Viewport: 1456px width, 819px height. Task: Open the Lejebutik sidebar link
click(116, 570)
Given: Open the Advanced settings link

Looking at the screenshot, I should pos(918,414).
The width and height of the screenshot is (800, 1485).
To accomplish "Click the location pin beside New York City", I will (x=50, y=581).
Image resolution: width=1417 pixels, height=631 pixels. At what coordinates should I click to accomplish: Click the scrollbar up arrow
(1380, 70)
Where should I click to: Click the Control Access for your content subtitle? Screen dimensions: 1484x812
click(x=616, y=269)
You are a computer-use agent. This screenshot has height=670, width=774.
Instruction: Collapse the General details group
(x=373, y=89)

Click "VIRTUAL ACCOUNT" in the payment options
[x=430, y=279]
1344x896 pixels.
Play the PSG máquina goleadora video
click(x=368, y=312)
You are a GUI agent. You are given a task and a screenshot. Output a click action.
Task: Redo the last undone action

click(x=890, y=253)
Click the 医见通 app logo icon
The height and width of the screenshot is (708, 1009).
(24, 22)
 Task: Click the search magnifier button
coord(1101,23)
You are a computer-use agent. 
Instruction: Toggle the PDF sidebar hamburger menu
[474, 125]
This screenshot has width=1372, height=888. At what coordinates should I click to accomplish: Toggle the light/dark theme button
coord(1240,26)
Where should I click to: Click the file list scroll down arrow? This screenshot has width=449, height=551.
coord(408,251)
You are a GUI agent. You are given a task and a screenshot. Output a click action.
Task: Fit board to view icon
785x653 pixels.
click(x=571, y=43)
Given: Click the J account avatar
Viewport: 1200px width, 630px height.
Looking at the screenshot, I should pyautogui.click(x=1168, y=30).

WORK INSTRUCTIONS
Reproduce the stretch of the records from the start through the line containing "click(x=571, y=43)", replacing "Instruction" with "Directive" and leaving everything else unchanged.

TASK SOLUTION
Viewport: 1456px width, 819px height. Task: Open the Lejebutik sidebar link
click(116, 570)
Given: Open the Advanced settings link

Looking at the screenshot, I should pos(918,414).
The width and height of the screenshot is (800, 1485).
To accomplish "Click the location pin beside New York City", I will (x=50, y=581).
Image resolution: width=1417 pixels, height=631 pixels. At what coordinates should I click to accomplish: Click the scrollbar up arrow
(1380, 70)
Where should I click to: Click the Control Access for your content subtitle? Screen dimensions: 1484x812
click(x=616, y=269)
You are a computer-use agent. This screenshot has height=670, width=774.
Directive: Collapse the General details group
(x=373, y=89)

Click "VIRTUAL ACCOUNT" in the payment options
[x=430, y=279]
1344x896 pixels.
Play the PSG máquina goleadora video
click(x=368, y=312)
You are a GUI agent. You are given a task and a screenshot. Output a click action.
Task: Redo the last undone action

click(x=890, y=253)
Click the 医见通 app logo icon
The height and width of the screenshot is (708, 1009).
(24, 22)
 Task: Click the search magnifier button
coord(1101,23)
You are a computer-use agent. 
Directive: Toggle the PDF sidebar hamburger menu
[474, 125]
This screenshot has width=1372, height=888. At what coordinates should I click to accomplish: Toggle the light/dark theme button
coord(1240,26)
Where should I click to: Click the file list scroll down arrow? This screenshot has width=449, height=551.
coord(408,251)
You are a GUI agent. You are given a task and a screenshot. Output a click action.
Task: Fit board to view icon
785x653 pixels.
click(x=571, y=43)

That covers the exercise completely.